Vector representations of words (embeddings) have become the cornerstone of modern Natural Language Processing (NLP), as learning word vectors and utilizing them as features in downstream NLP tasks is thede facto standard. Word embeddings (Mikolov et al., 2013; Pennington et al., 2014) are typically trained in an unsupervised way on large monolingual corpora. Whilst such word representations are able to capture some syntactic as well as semantic information, their ability to map relations (e.g. synonymy, antonymy) between words is limited. To alleviate this deficiency, a set of refinement post-processing methods–called retrofitting or semantic specialization–has been introduced. In the next section, we discuss the intricacies of these methods in more detail.
To summarize, our contributions in this work are as follows:
We introduce a set of new linguistic constraints (i.e. synonyms and antonyms) created with BabelNet for three languages: English, German and Italian.
We show that the proposed approach achieves performance improvements on an intrinsic task (word similarity) as well as on a downstream task (dialog state tracking).
2 Related Work
Numerous methods have been introduced for incorporating structured linguistic knowledge from external resources to word embeddings. Fundamentally, there exist three categories of semantic specialization approaches: (a) joint methods which incorporate lexical information during the training of distributional word vectors; (b) specialization methods also referred to as retrofitting methods which use post-processing techniques to inject semantic information from external lexical resources into pre-trained word vector representations; and (c) post-specialization methods which use linguistic constraints to learn a general mapping function allowing to specialize the entire distributional vector space.
In general, joint methods perform worse than the other two methods, and are not model-agnostic, as they are tightly coupled to the distributional word vector models (e.g. Word2Vec, GloVe). Therefore, in this work we concentrate on the specialization and post-specialization methods. Approaches which fall in the former category can be considered local specialization methods, where the most prominent examples are: retrofitting (Faruqui et al., 2015)
which is a post-processing method to enrich word embeddings with knowledge from semantic lexicons, in this case it brings closer semantically similar words.Counter-fitting (Mrkšić et al., 2016) likewise fine-tunes word representations; however, conversely to the retrofitting technique it counter-fits the embeddings with respect to the given similarity and antonymy constraints. Attract-Repel (Mrkšić et al., 2017) uses linguistic constraints obtained from external lexical resources to semantically specialize word embeddings. Similarly to counter-fitting it injects synonymy and antonymy constraints into distributional word vector spaces. In contrast to counter-fitting, this method does not ignore how updates of the example word vector pairs affect their relations to other word vectors.
On the other hand, the latter group, post-specialization methods, performs global specialization of distributional spaces.

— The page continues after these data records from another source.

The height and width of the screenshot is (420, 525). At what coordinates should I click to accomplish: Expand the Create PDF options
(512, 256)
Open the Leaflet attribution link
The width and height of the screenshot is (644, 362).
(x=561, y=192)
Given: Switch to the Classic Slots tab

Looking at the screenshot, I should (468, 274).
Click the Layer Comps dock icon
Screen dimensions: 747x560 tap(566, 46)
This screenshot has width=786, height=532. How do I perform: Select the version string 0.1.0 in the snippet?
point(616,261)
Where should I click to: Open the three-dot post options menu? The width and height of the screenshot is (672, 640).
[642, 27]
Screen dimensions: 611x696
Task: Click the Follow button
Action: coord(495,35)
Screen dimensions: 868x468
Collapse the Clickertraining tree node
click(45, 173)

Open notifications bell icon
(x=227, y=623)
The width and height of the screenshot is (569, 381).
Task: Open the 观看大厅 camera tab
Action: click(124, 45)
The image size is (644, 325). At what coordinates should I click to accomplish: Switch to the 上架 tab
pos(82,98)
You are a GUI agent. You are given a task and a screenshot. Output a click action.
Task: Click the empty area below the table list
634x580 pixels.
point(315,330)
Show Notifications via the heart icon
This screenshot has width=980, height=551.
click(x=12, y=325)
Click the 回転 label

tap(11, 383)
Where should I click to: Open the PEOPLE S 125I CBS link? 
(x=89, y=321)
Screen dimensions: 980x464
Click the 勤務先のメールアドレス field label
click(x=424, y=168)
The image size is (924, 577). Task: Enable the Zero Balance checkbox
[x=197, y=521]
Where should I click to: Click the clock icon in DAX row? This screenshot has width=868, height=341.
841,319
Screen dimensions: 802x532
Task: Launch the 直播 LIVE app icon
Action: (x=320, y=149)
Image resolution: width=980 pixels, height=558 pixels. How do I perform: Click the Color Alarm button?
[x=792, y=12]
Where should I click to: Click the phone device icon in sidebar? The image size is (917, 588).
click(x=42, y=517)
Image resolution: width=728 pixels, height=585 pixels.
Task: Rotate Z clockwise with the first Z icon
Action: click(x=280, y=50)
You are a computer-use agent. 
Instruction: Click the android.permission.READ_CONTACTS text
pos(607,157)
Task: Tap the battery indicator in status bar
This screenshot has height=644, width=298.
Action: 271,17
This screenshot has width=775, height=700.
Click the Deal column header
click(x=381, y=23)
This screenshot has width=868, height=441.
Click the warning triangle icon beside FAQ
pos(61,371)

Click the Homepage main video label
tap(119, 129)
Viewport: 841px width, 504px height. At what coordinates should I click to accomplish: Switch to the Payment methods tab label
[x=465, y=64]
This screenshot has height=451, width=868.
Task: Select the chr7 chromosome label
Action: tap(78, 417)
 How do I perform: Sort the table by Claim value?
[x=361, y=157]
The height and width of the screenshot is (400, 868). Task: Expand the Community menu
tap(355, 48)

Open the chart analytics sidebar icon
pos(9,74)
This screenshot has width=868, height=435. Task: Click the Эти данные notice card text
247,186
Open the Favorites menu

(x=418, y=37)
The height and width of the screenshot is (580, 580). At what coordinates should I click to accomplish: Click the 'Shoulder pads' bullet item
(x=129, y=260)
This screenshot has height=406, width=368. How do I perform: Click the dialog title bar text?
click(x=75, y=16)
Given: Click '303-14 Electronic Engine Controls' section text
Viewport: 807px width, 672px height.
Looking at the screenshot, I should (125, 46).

We can distinguish: explicit retrofitting (Glavaš and Vulić, 2018) that was the first attempt to use external constraints (i.e. synonyms and antonyms) as training examples for learning an explicit mapping function for specializing the words not observed in the constraints. Later, a more robust DFFN (Vulić et al., 2018) method was introduced with the same goal – to specialize the full vocabulary by leveraging the already specialized subspace of seen words.
In this paper, we propose an approach that builds upon previous works (Vulić et al., 2018; Ponti et al., 2018). The process of specializing distributional vectors is a two-step procedure (as shown in Figure 1). First, an initial specialization is performed (see §3.1). In the second step, a global specialization mapping function is learned, allowing to generalize to unseen words (see §3.2).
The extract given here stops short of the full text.